Some patients experience complete disappearance of melanoma. And we call this a complete response. And in these patients, we eventually stop treatment altogether and follow the patients with scans. Since these immunotherapy drugs were only approved relatively recently, the first coming in 2011, we don't yet know if these patients are all cured, or if the melanoma comes back sometimes.
At the recent meeting of the American Society of Clinical Oncology, we got some good news about these patients. Four different groups of melanoma doctors reported studies of patients who discontinued treatment after a complete response to anti-PD-1 therapy. And these patients who had been treated either with pembrolizumab, also known as Keytruda, or nivolumab, also known as Opdivo, had been off treatment for a median of 16 to 22 months. During that time, only 7% to 10% had relapsed.

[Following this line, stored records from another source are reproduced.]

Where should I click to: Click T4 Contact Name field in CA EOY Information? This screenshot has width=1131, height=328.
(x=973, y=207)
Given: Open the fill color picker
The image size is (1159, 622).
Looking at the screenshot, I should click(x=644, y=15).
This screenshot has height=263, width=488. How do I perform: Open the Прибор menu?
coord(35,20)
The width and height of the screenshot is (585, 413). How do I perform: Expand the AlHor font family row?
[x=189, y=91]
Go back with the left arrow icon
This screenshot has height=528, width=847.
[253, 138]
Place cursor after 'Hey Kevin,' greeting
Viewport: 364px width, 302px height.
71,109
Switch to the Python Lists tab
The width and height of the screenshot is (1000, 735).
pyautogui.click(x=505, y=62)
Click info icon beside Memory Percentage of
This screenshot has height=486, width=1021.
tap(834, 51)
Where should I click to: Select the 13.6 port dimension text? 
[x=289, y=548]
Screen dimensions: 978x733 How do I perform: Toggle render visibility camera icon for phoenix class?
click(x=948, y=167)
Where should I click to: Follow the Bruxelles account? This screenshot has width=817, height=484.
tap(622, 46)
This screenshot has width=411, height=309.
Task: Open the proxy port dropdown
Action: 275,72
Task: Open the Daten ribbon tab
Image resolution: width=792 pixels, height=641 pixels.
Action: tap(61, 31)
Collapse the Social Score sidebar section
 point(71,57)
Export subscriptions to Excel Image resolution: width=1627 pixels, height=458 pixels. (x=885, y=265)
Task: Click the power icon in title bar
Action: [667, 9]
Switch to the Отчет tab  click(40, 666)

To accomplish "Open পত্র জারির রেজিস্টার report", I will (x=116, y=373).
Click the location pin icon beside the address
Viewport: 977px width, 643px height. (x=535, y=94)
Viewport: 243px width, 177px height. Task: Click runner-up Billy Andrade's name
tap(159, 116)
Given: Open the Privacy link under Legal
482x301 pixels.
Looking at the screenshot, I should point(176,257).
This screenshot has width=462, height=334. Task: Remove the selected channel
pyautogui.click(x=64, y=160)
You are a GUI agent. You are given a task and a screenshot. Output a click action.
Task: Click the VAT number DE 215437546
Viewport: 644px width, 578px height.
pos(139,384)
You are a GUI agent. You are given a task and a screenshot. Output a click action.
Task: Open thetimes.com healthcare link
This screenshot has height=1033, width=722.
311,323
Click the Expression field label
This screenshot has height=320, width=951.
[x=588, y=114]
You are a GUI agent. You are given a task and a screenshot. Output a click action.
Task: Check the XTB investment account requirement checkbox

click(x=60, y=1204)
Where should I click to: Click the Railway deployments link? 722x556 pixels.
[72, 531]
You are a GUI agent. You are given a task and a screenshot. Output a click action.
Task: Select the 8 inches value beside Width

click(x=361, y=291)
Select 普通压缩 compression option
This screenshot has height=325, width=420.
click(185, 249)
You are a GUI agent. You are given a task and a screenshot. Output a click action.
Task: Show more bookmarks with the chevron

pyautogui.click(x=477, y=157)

Of course, we will need to follow these patients longer to see if there are any other relapses. But at least within the one and half to two year range after stopping treatment the relapse rate is pretty low.
Patients often want to know whether anti-PD-1 treatment can be effective a second time if they are among the unlucky few who relapse. Results were presented on only 22 patients who relapsed after a complete response and then were retreated again. But among these 22, half of them responded a second time.
So the message is that for melanoma patients who have a complete response to anti-PD-1 immunotherapy the relapse rate is very low, at least within the first one and half to two years. And relapsing patients can respond the second time.
As we follow these patients longer, we will learn whether or not relapses can happen even later. And if not, maybe we will find that patients don't need so many follow-up scans. More to come.